* **Task description**: Each line from the one containing "This screenshot has height=436, width=550." through the end of the records below must be repeated exactly, and no other line.
━━━ Data supplied ━━━
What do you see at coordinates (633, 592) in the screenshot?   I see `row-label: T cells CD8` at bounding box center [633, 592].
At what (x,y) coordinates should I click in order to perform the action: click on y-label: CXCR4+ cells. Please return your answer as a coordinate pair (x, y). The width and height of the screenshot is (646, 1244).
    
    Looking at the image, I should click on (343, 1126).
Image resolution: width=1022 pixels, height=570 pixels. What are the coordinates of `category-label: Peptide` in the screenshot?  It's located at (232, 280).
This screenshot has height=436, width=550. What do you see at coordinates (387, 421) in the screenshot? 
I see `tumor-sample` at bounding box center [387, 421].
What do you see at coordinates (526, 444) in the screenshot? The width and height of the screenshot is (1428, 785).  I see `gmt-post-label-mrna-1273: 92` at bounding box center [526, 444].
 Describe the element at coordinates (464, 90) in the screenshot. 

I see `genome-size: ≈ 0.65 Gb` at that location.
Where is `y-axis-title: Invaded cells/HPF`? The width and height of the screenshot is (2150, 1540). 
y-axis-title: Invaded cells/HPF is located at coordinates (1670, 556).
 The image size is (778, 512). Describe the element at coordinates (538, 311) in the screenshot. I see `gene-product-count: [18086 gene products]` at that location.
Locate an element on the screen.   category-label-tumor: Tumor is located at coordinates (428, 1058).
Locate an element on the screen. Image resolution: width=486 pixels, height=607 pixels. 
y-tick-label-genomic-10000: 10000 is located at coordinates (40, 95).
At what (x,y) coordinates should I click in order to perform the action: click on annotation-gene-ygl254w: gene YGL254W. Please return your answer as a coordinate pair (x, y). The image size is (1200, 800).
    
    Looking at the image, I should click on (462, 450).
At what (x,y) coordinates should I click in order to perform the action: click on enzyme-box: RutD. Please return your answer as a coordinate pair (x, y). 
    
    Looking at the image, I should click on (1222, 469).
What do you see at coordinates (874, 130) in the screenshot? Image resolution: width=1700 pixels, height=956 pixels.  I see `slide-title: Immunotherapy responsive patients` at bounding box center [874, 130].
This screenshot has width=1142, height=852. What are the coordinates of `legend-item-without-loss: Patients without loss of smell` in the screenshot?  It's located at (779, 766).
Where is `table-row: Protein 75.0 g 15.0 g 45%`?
━━━
* **Result of this exercise**:
This screenshot has height=436, width=550. What do you see at coordinates (387, 421) in the screenshot? 
I see `tumor-sample` at bounding box center [387, 421].
What do you see at coordinates (526, 444) in the screenshot? The width and height of the screenshot is (1428, 785).  I see `gmt-post-label-mrna-1273: 92` at bounding box center [526, 444].
 Describe the element at coordinates (464, 90) in the screenshot. 

I see `genome-size: ≈ 0.65 Gb` at that location.
Where is `y-axis-title: Invaded cells/HPF`? The width and height of the screenshot is (2150, 1540). 
y-axis-title: Invaded cells/HPF is located at coordinates (1670, 556).
 The image size is (778, 512). Describe the element at coordinates (538, 311) in the screenshot. I see `gene-product-count: [18086 gene products]` at that location.
Locate an element on the screen.   category-label-tumor: Tumor is located at coordinates (428, 1058).
Locate an element on the screen. Image resolution: width=486 pixels, height=607 pixels. 
y-tick-label-genomic-10000: 10000 is located at coordinates (40, 95).
At what (x,y) coordinates should I click in order to perform the action: click on annotation-gene-ygl254w: gene YGL254W. Please return your answer as a coordinate pair (x, y). The image size is (1200, 800).
    
    Looking at the image, I should click on (462, 450).
At what (x,y) coordinates should I click in order to perform the action: click on enzyme-box: RutD. Please return your answer as a coordinate pair (x, y). 
    
    Looking at the image, I should click on (1222, 469).
What do you see at coordinates (874, 130) in the screenshot? Image resolution: width=1700 pixels, height=956 pixels.  I see `slide-title: Immunotherapy responsive patients` at bounding box center [874, 130].
This screenshot has width=1142, height=852. What are the coordinates of `legend-item-without-loss: Patients without loss of smell` in the screenshot?  It's located at (779, 766).
Where is `table-row: Protein 75.0 g 15.0 g 45%`?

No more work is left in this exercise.